Title:Universal Features of Higher-Form Symmetries at Phase Transitions

Abstract:We investigate the behavior of higher-form symmetries at various quantum phase transitions. We consider discrete 1-form symmetries, which can be either part of the generalized concept "categorical symmetry" (labelled as $\tilde{Z}_N^{(1)}$) introduced recently, or an explicit $Z_N^{(1)}$ 1-form symmetry.
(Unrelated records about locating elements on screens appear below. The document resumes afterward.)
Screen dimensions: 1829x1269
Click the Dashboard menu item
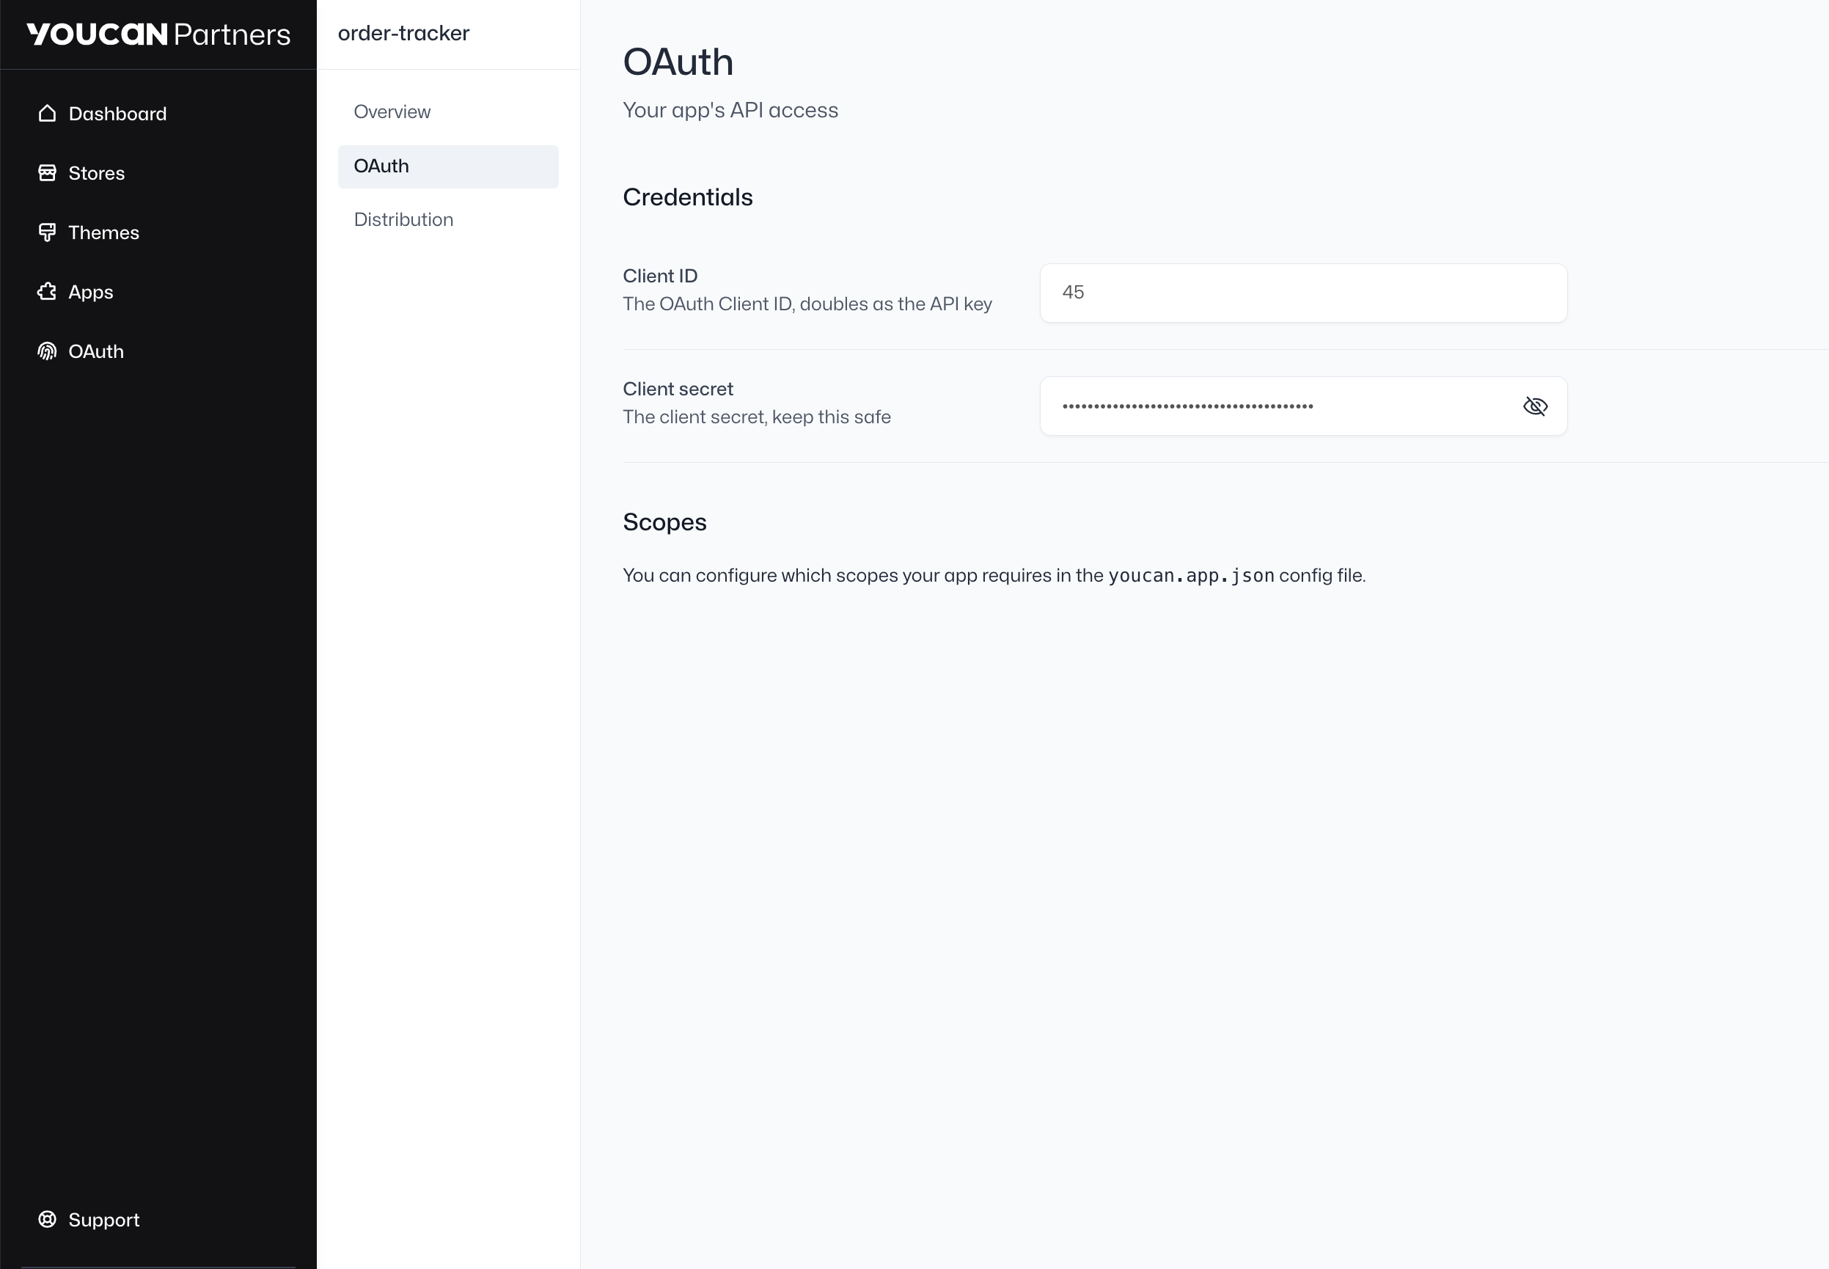pos(117,114)
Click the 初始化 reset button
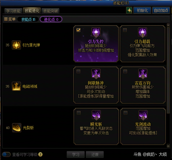This screenshot has height=160, width=172. [142, 10]
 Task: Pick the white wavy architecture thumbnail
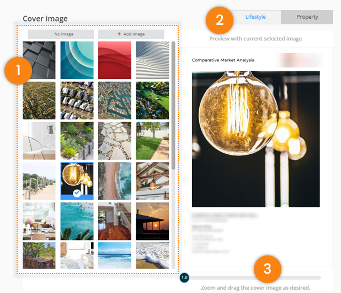pyautogui.click(x=152, y=60)
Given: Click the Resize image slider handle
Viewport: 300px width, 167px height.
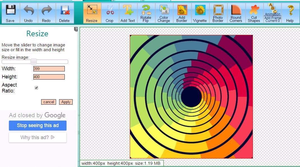Looking at the screenshot, I should [x=34, y=62].
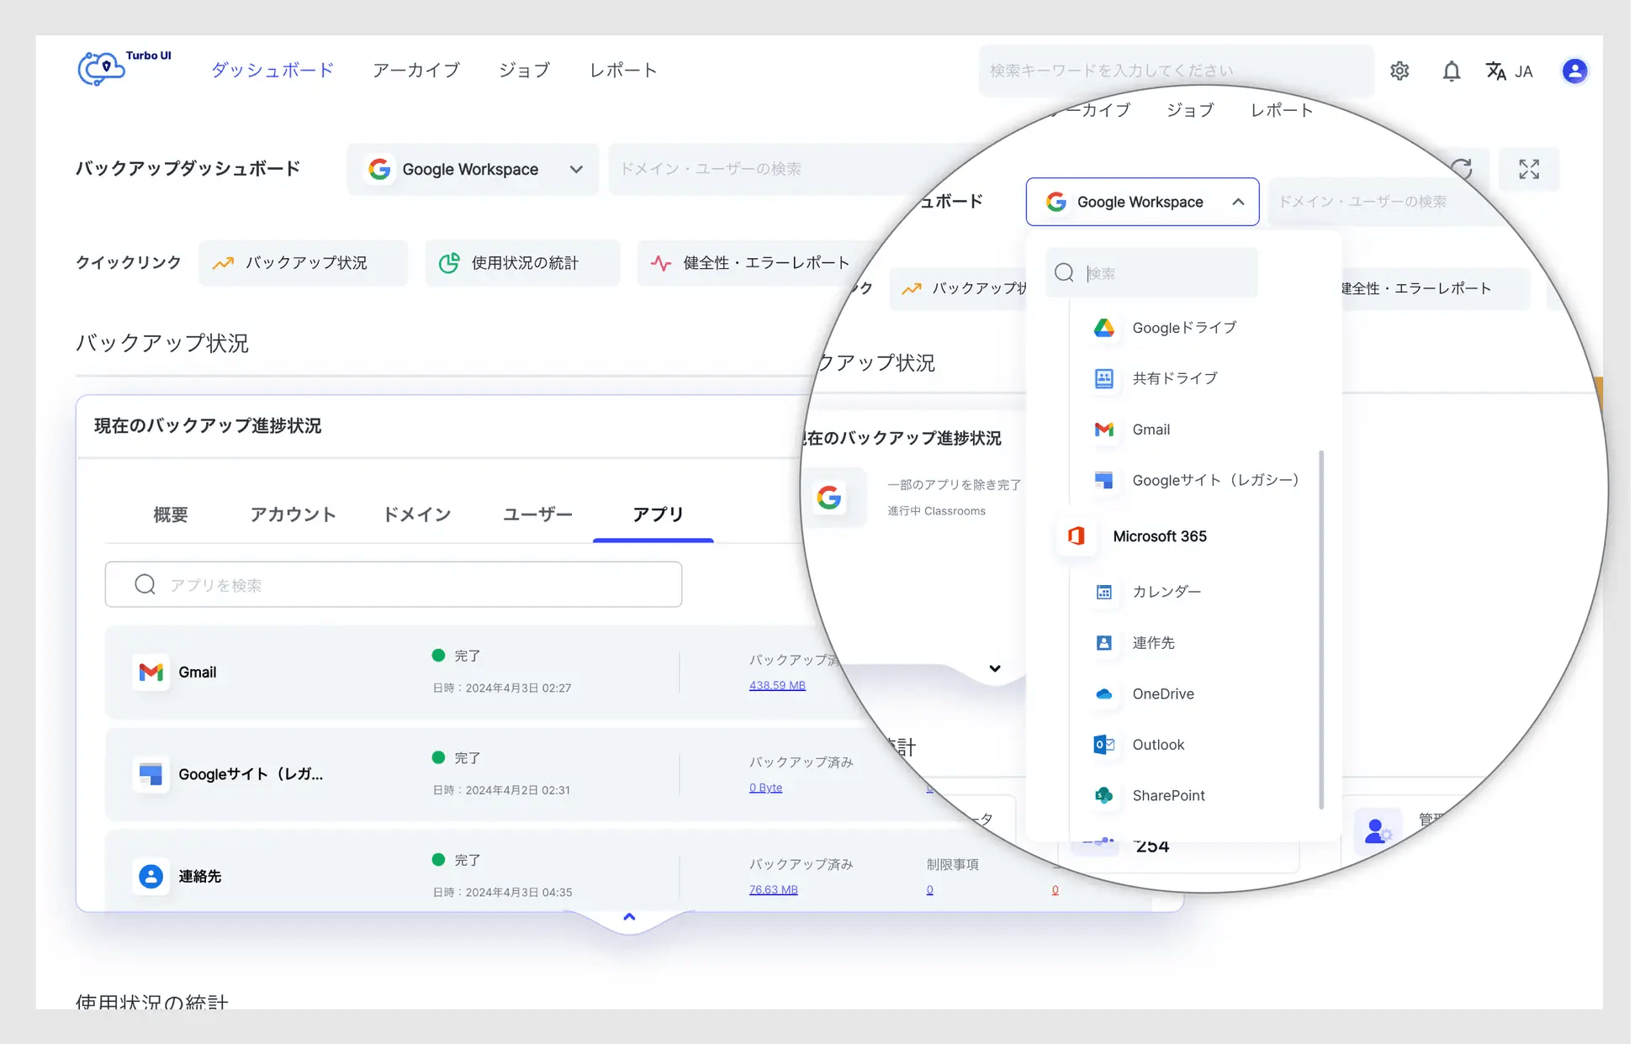Viewport: 1640px width, 1044px height.
Task: Open the user profile avatar
Action: (x=1574, y=71)
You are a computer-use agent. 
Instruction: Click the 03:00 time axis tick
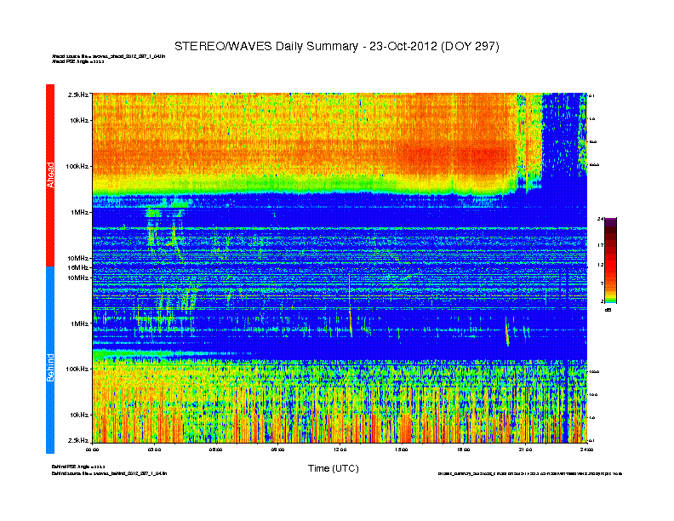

We demonstrate that for many quantum phase transitions involving a $Z_N^{(1)}$ or $\tilde{Z}_N^{(1)}$ symmetry, the following expectation value $ \langle \left( \log O_\mathcal{C} \right)^2 \rangle$ takes the form $\langle \left( \log O_\mathcal{C} \right)^2 \rangle \sim - \frac{A}{\epsilon} P+ b \log P $, where $O_\mathcal{C}$ is an operator defined associated with loop $\mathcal{C}$ (or its interior $\mathcal{A}$), which reduces to the Wilson loop operator for cases with an explicit $Z_N^{(1)}$ 1-form symmetry. $P$ is the perimeter of $\mathcal{C}$, and the $b \log P$ term arises from the sharp corners of the loop $\mathcal{C}$, which is consistent with recent numerics on a particular example. $b$ is a universal microscopic-independent number, which in (2+1)d is related to the universal conductivity at the quantum phase transition. $b$ can be computed exactly for certain transitions using the dualities between (2+1)d conformal field theories developed in recent years. We also compute the "strange correlator" of $O_\mathcal{C}$: $S_{\mathcal{C}} = \langle 0 | O_\mathcal{C} | 1 \rangle / \langle 0 | 1 \rangle$ where $|0\rangle$ and $|1\rangle$ are many-body states with different topological nature.